Установления связи заболевания с условиями труда

1. Профессиональный характер хронического заболевания/отравления устанавливается врачебно-экспертной комиссией государственного учреждения здравоохранения Луганской Народной Республики, которое имеет право устанавливать окончательный диагноз относительно профессиональных заболеваний (далее — комиссия), состав которой утверждает руководитель такого учреждения.

В случае необходимости к работе комиссии привлекаются специалисты (представители) учреждения государственной санитарно-эпидемиологической службы, предприятия, рабочего органа Фонда государственного социального страхования от несчастных случаев на производстве и профессиональных заболеваний, первичной профсоюзной организации, членом которой является больной, или уполномоченное наемными работниками лицо по вопросам охраны труда (в случае если профсоюз на предприятии отсутствует).

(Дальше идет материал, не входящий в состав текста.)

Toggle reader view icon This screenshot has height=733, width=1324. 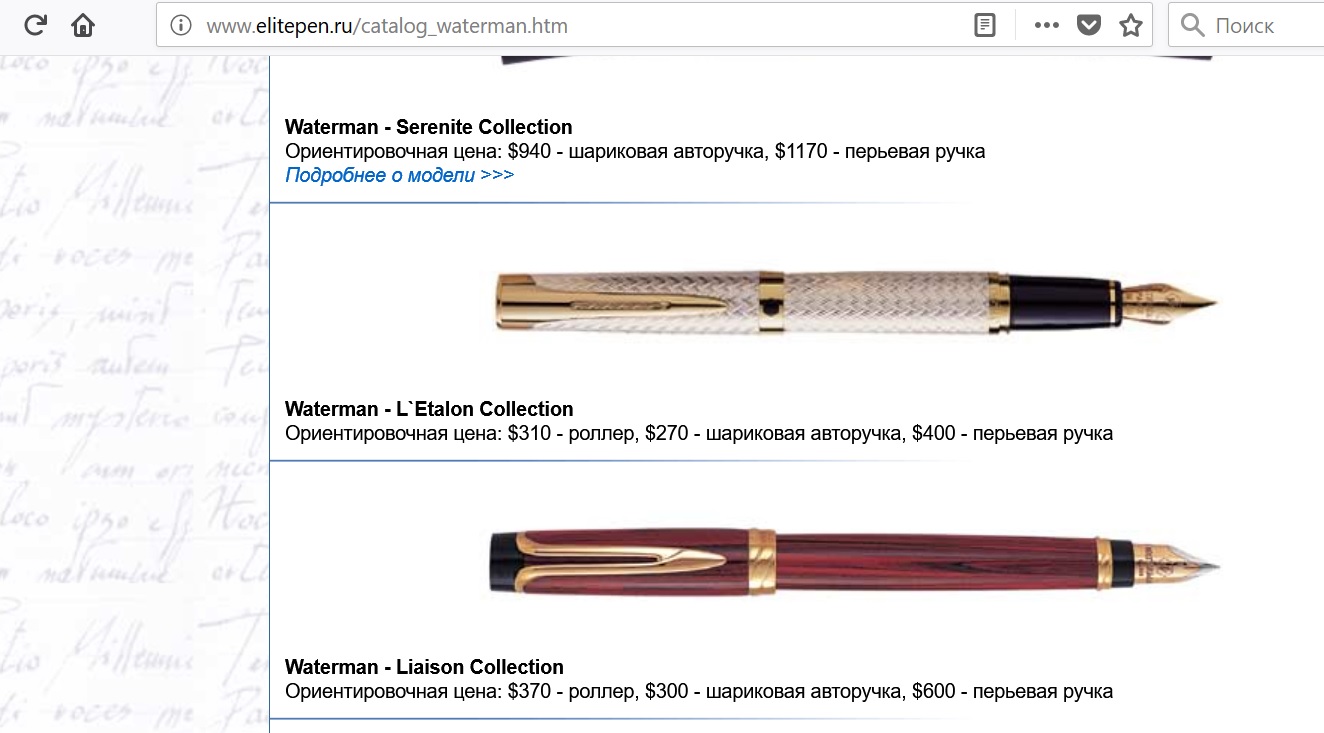[x=985, y=25]
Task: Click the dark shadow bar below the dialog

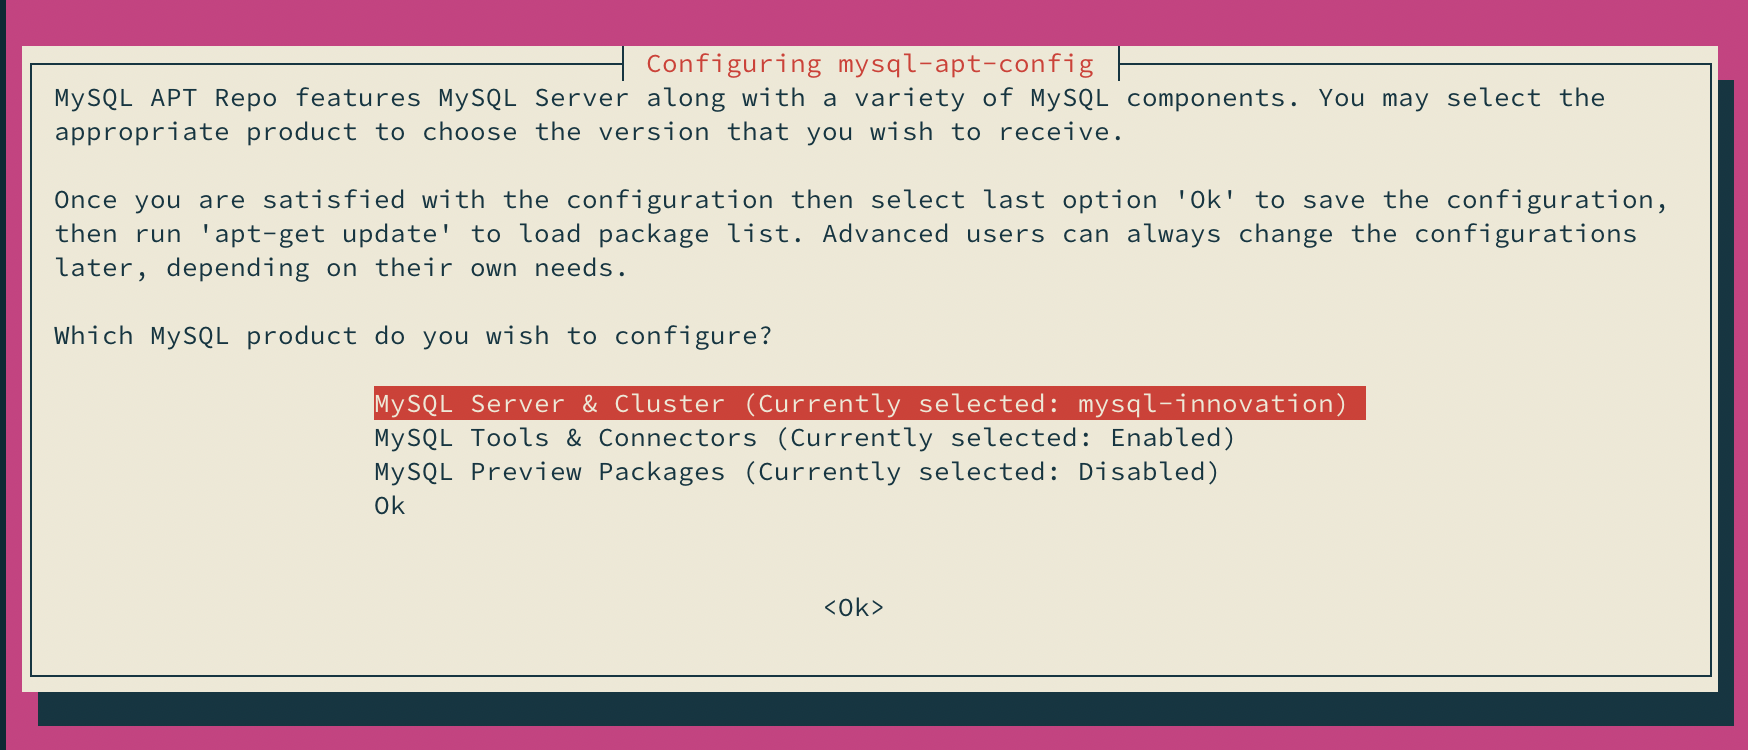Action: pyautogui.click(x=886, y=709)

2. Председатель комиссии в установленном порядке должен пройти подготовку по вопросам профессиональной патологии, получить соответствующий документ, иметь опыт работы в сфере профессиональной патологии и стаж работы по специальности не менее пяти лет.

3. Решение о связи заболевания с условиями труда принимается на основании клинических, функциональных исследований (амбулаторных или стационарных) с учетом сведений, указанных в следующей документации:

в копии трудовой книжки, заверенной в установленном порядке, для определения стажа работы в условиях воздействия производственных факторов;

выписке из медицинской карты амбулаторного (стационарного) больного (форма 027/о);

медицинской карте стационарного больного (форма 003/о) за весь период наблюдения;

направлении больного на комиссию с медицинским заключением врача-профпатолога города (района);

санитарно-гигиенической характеристике условий труда (информационной справке);

заключениях фтизиатра, нарколога и других документах (в случае необходимости).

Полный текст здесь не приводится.